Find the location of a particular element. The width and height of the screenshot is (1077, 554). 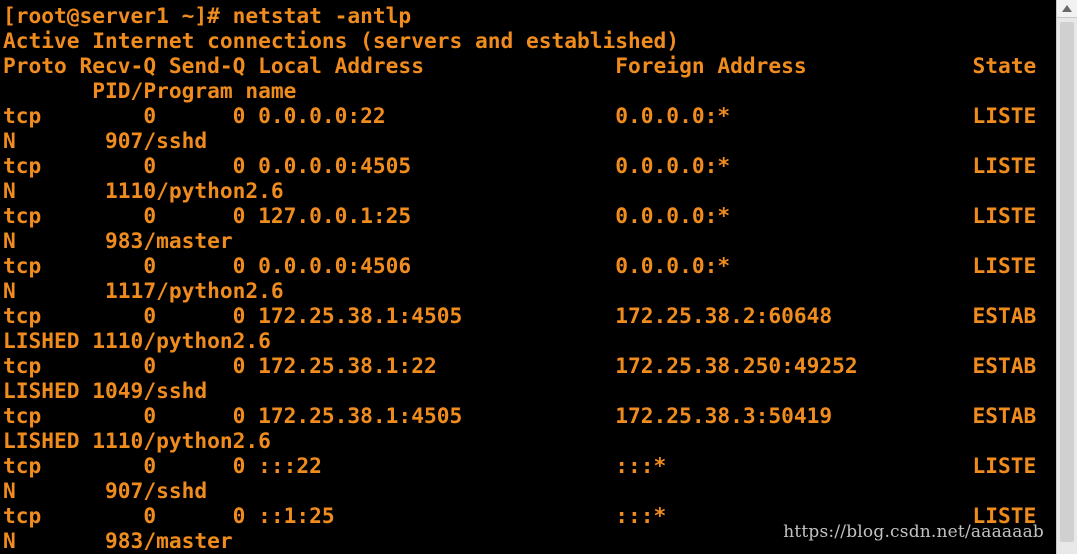

watermark-text: https://blog.csdn.net/aaaaaab is located at coordinates (914, 532).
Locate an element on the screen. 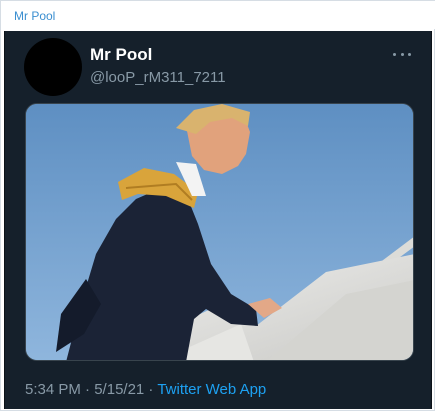  display-name: Mr Pool is located at coordinates (121, 55).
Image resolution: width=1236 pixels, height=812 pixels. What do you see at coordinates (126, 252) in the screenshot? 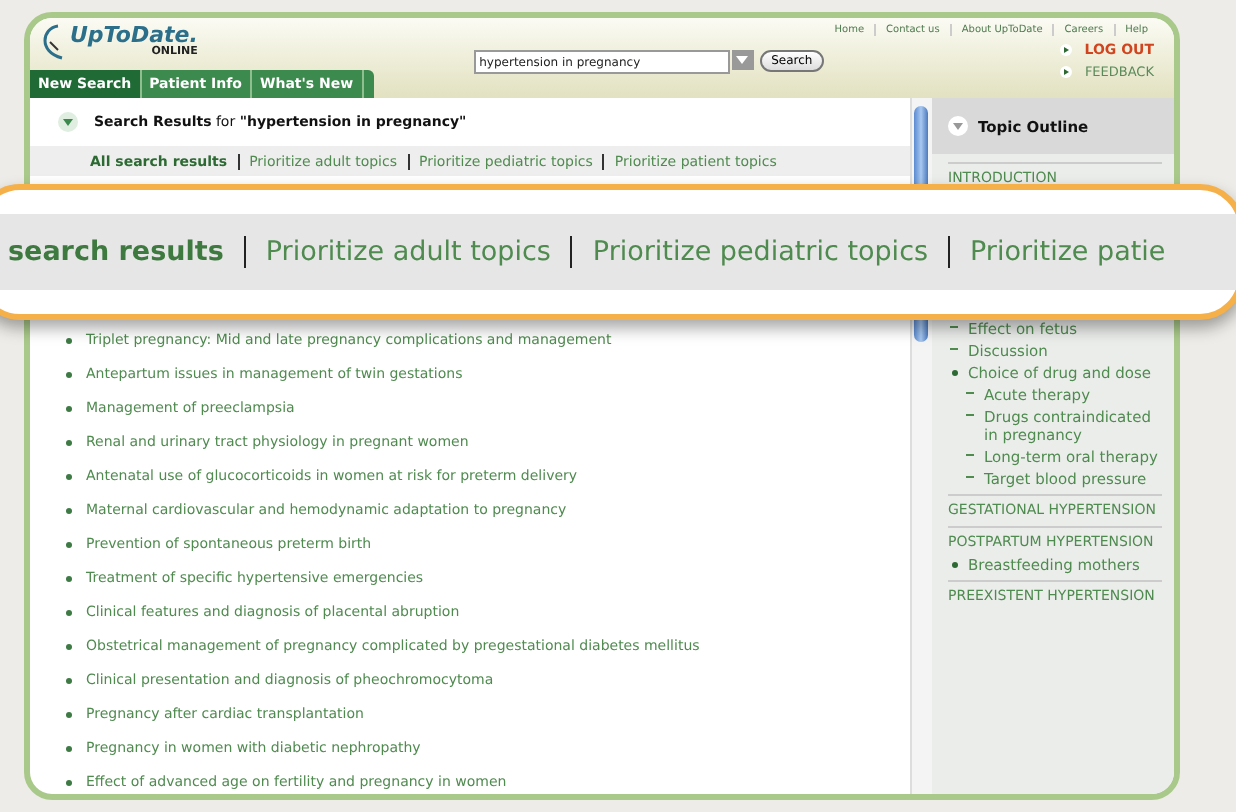
I see `filter-link: search results` at bounding box center [126, 252].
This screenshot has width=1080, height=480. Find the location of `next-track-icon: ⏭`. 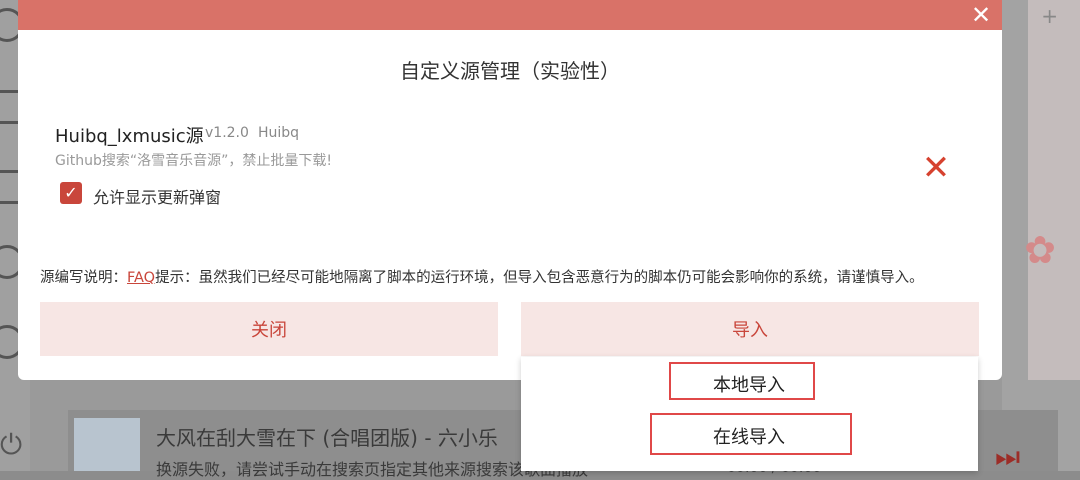

next-track-icon: ⏭ is located at coordinates (1008, 457).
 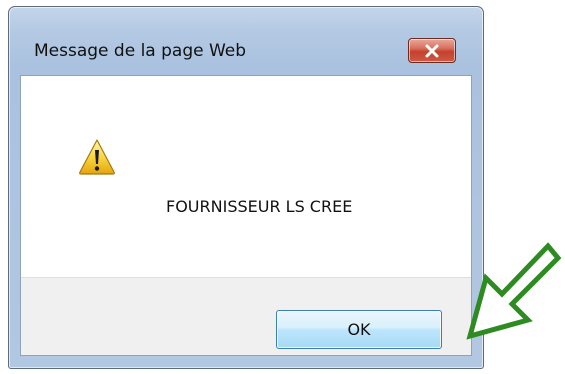 What do you see at coordinates (514, 291) in the screenshot?
I see `arrow-icon` at bounding box center [514, 291].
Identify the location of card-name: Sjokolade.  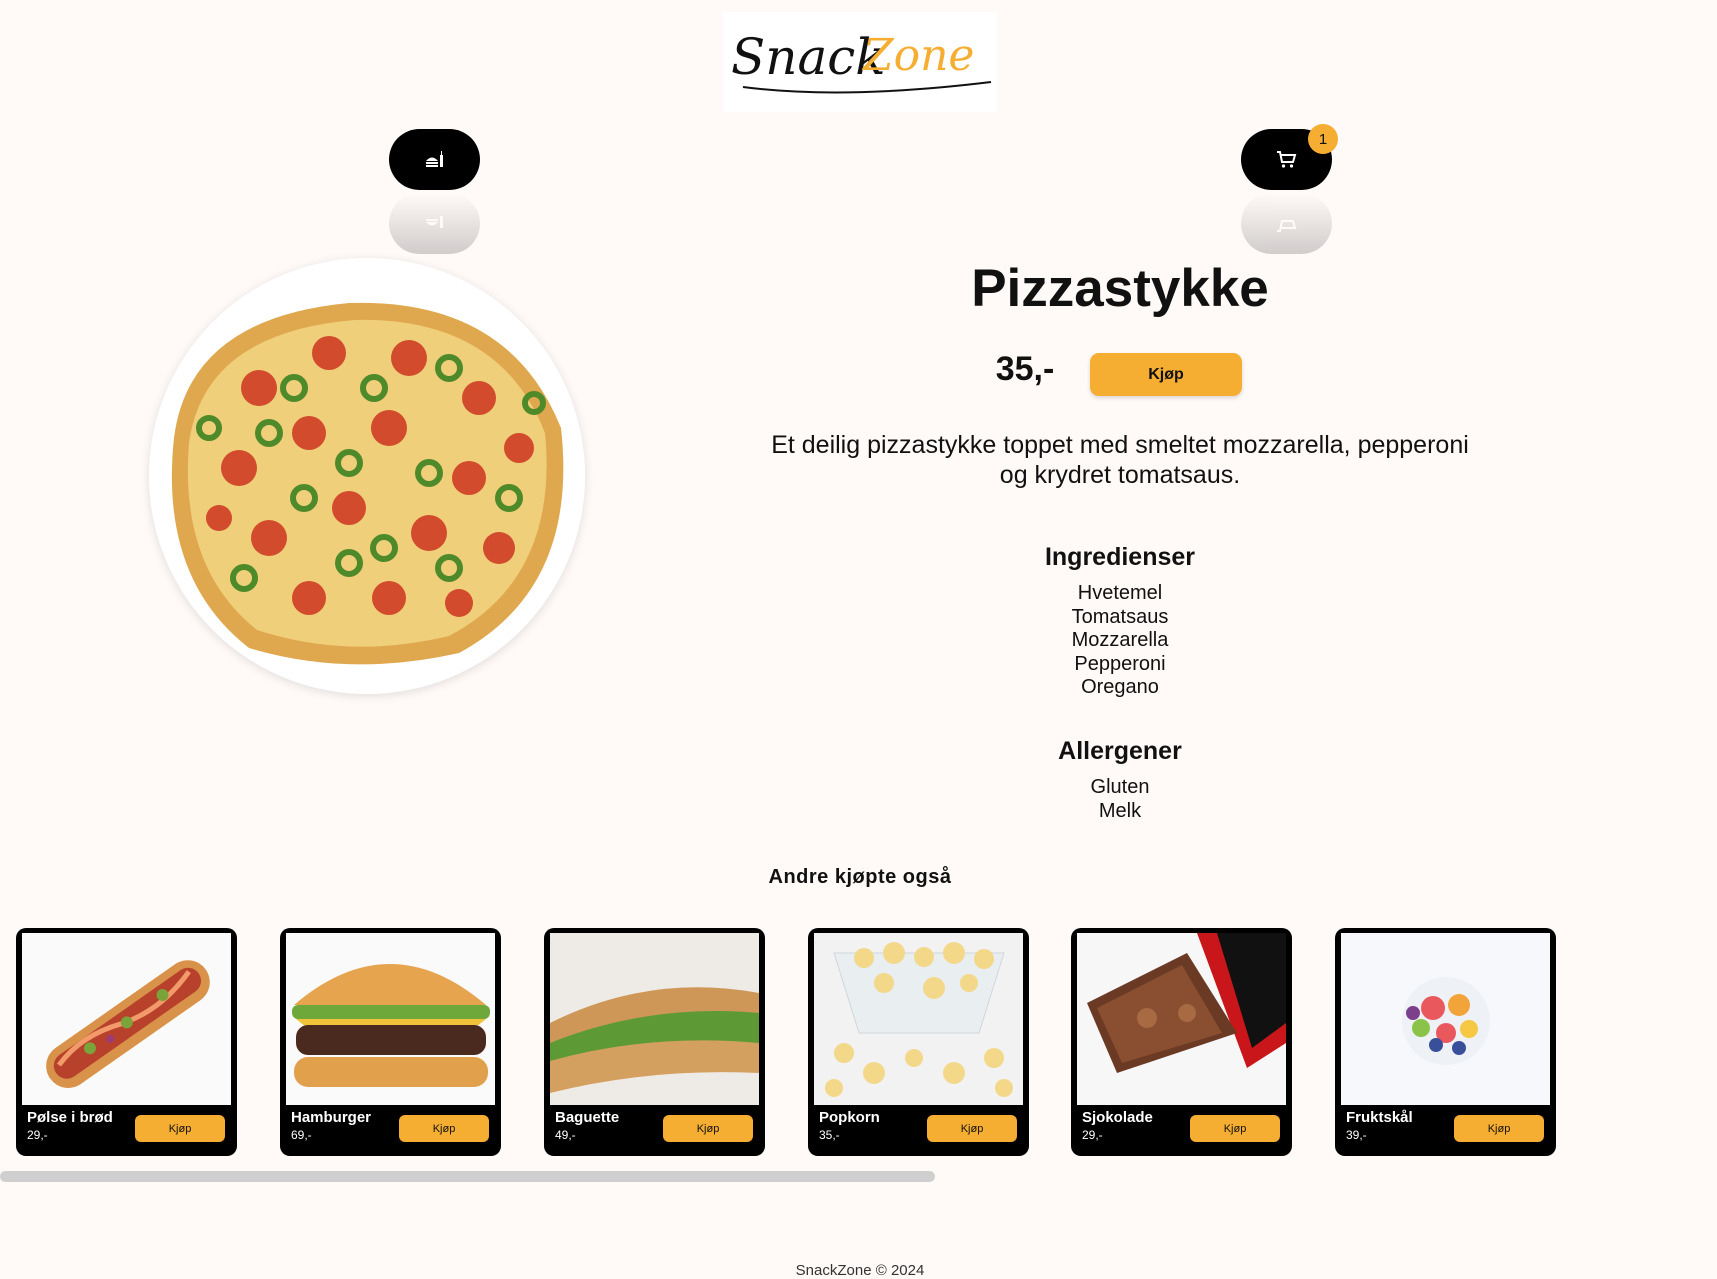
(1118, 1118).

☆ ☆ ☆ ☆ ☆ ☆ ☆

REQUIRED ACTION:
Give everything from the line containing "Image resolution: width=1236" down to the end of the data above as a numbered list, skipping blank lines and leaving out the pictures.

OUTPUT OF THE EXERCISE:
1. Image resolution: width=1236 pixels, height=812 pixels. What do you see at coordinates (126, 252) in the screenshot? 
2. I see `filter-link: search results` at bounding box center [126, 252].
3. This screenshot has width=1080, height=480. Find the location of `next-track-icon: ⏭`. 
4. next-track-icon: ⏭ is located at coordinates (1008, 457).
5.   What do you see at coordinates (514, 291) in the screenshot?
6. I see `arrow-icon` at bounding box center [514, 291].
7. Identify the location of card-name: Sjokolade.  
8. (1118, 1118).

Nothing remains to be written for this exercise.